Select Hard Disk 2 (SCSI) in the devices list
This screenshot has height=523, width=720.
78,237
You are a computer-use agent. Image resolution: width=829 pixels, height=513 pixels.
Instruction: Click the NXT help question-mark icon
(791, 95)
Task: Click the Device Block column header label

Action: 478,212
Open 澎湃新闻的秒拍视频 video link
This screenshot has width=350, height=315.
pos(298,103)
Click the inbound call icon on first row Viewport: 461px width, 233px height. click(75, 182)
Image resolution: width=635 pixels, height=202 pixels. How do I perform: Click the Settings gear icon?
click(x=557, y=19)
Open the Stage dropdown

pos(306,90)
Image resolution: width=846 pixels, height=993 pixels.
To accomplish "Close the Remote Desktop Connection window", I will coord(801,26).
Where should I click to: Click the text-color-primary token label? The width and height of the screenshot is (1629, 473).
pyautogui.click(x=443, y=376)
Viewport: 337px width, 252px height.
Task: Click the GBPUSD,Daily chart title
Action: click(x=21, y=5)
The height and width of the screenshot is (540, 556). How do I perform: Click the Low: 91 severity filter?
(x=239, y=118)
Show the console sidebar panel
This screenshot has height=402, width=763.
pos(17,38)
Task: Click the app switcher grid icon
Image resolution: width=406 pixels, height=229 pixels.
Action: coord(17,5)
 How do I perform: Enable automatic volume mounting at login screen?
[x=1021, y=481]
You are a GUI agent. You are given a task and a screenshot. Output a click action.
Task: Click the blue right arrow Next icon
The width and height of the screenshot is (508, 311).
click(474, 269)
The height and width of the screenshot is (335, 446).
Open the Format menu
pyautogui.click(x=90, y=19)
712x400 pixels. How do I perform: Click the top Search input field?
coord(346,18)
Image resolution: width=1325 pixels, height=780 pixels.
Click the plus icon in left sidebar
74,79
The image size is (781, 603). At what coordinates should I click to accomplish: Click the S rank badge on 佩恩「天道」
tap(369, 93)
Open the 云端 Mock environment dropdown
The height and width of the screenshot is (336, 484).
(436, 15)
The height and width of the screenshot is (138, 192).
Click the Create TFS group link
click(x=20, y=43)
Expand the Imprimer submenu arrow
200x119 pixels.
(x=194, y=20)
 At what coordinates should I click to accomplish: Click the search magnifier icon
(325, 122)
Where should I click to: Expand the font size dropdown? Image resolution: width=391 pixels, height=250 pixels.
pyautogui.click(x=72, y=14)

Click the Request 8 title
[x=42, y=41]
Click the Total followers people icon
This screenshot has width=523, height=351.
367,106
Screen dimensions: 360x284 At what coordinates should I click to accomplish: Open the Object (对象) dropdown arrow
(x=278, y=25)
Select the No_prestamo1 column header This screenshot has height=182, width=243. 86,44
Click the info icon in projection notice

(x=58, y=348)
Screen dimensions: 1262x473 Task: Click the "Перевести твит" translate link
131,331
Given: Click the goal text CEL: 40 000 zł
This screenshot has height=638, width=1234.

-.-.-

- [Aim of the exercise]:
Please restate every line of the records exactly.

- [Solution to the exercise]:
Select Hard Disk 2 (SCSI) in the devices list
This screenshot has height=523, width=720.
78,237
You are a computer-use agent. Image resolution: width=829 pixels, height=513 pixels.
Instruction: Click the NXT help question-mark icon
(791, 95)
Task: Click the Device Block column header label

Action: 478,212
Open 澎湃新闻的秒拍视频 video link
This screenshot has width=350, height=315.
pos(298,103)
Click the inbound call icon on first row Viewport: 461px width, 233px height. click(75, 182)
Image resolution: width=635 pixels, height=202 pixels. How do I perform: Click the Settings gear icon?
click(x=557, y=19)
Open the Stage dropdown

pos(306,90)
Image resolution: width=846 pixels, height=993 pixels.
To accomplish "Close the Remote Desktop Connection window", I will coord(801,26).
Where should I click to: Click the text-color-primary token label? The width and height of the screenshot is (1629, 473).
pyautogui.click(x=443, y=376)
Viewport: 337px width, 252px height.
Task: Click the GBPUSD,Daily chart title
Action: click(x=21, y=5)
The height and width of the screenshot is (540, 556). How do I perform: Click the Low: 91 severity filter?
(x=239, y=118)
Show the console sidebar panel
This screenshot has height=402, width=763.
pos(17,38)
Task: Click the app switcher grid icon
Image resolution: width=406 pixels, height=229 pixels.
Action: coord(17,5)
 How do I perform: Enable automatic volume mounting at login screen?
[x=1021, y=481]
You are a GUI agent. You are given a task and a screenshot. Output a click action.
Task: Click the blue right arrow Next icon
The width and height of the screenshot is (508, 311).
click(474, 269)
The height and width of the screenshot is (335, 446).
Open the Format menu
pyautogui.click(x=90, y=19)
712x400 pixels. How do I perform: Click the top Search input field?
coord(346,18)
Image resolution: width=1325 pixels, height=780 pixels.
Click the plus icon in left sidebar
74,79
The image size is (781, 603). At what coordinates should I click to accomplish: Click the S rank badge on 佩恩「天道」
tap(369, 93)
Open the 云端 Mock environment dropdown
The height and width of the screenshot is (336, 484).
(436, 15)
The height and width of the screenshot is (138, 192).
Click the Create TFS group link
click(x=20, y=43)
Expand the Imprimer submenu arrow
200x119 pixels.
(x=194, y=20)
 At what coordinates should I click to accomplish: Click the search magnifier icon
(325, 122)
Where should I click to: Expand the font size dropdown? Image resolution: width=391 pixels, height=250 pixels.
pyautogui.click(x=72, y=14)

Click the Request 8 title
[x=42, y=41]
Click the Total followers people icon
This screenshot has width=523, height=351.
367,106
Screen dimensions: 360x284 At what coordinates should I click to accomplish: Open the Object (对象) dropdown arrow
(x=278, y=25)
Select the No_prestamo1 column header This screenshot has height=182, width=243. 86,44
Click the info icon in projection notice

(x=58, y=348)
Screen dimensions: 1262x473 Task: Click the "Перевести твит" translate link
131,331
Given: Click the goal text CEL: 40 000 zł
This screenshot has height=638, width=1234.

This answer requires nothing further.